Thursday, December 01, 2005

College Graduates Have Happier Marriages Because They Apply Family Sociology

College graduates are more than twice as likely to report that their marriages are very happy as are married non-college graduates. “With This Ring,” the marriage survey of the National Fatherhood Initiative that I have written about before, notes that college graduates are more likely to be pro-marriage in general, to oppose cohabitation, and to believe that parents should stay together at least while the children are young.

Maggie Gallagher, in a recent column, cites another study by sociologist Stephen P. Martin at the University of Maryland. He found that divorce rates among the college educated have dropped to half of what they were in the bad years of the late 1970s. Martin discerns a “divorce divide” growing along educational lines.

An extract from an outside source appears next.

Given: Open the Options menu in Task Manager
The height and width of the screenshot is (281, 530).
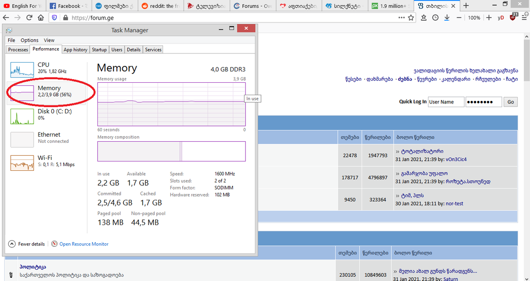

Gallagher notes that college graduates have more successful marriages, in part, because they are more secure financially. She also raises the interesting possibility, though, that college graduates are improving their family behavior because they are taking in the new social science research about the importance of strong marriages.

Sociologists call the process of feedback from research to changes in social behavior “reflexivity.” Anthony Giddens, one of Britain’s most eminent sociologists and former Director of the London School of Economics, has argued that modern societies are so complex that they must produce a continuous series of information about how the system is working. Moreover, this information is not simply an observation that runs along side a running social system, but is continuously fed back into the system itself. The inflation rate, for example, is not simply esoteric information swapped within the walls of the Treasury Department and the Federal Reserve Bank, but is intensely sought by many economic actors, and its release quickly affects everyone.

Today there is a significant industry collecting family data and translating it into popular and useful knowledge. The market for the popular books, magazines, talk shows -- and blogs -- about marriage and family life is especially rich in educated married mothers.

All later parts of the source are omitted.